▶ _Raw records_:

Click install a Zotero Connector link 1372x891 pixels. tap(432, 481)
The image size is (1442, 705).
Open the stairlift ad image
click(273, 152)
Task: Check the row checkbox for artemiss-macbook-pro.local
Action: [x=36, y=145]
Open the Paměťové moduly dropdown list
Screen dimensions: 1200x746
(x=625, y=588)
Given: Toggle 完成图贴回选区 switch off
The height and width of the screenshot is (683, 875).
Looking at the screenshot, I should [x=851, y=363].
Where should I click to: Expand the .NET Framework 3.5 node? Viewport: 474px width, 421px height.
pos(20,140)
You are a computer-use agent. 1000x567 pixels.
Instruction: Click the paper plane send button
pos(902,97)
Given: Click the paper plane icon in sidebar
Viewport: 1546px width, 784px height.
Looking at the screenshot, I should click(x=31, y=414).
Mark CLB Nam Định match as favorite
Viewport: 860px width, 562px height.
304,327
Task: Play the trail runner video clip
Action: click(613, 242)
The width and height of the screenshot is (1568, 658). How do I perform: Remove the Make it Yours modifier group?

▶ _AIM OF THE EXERCISE_: Return every line of the listing above that contains the word "pixels".

▶ _COMPLETE RESPONSE_:
Click install a Zotero Connector link 1372x891 pixels. tap(432, 481)
You are a computer-use agent. 1000x567 pixels.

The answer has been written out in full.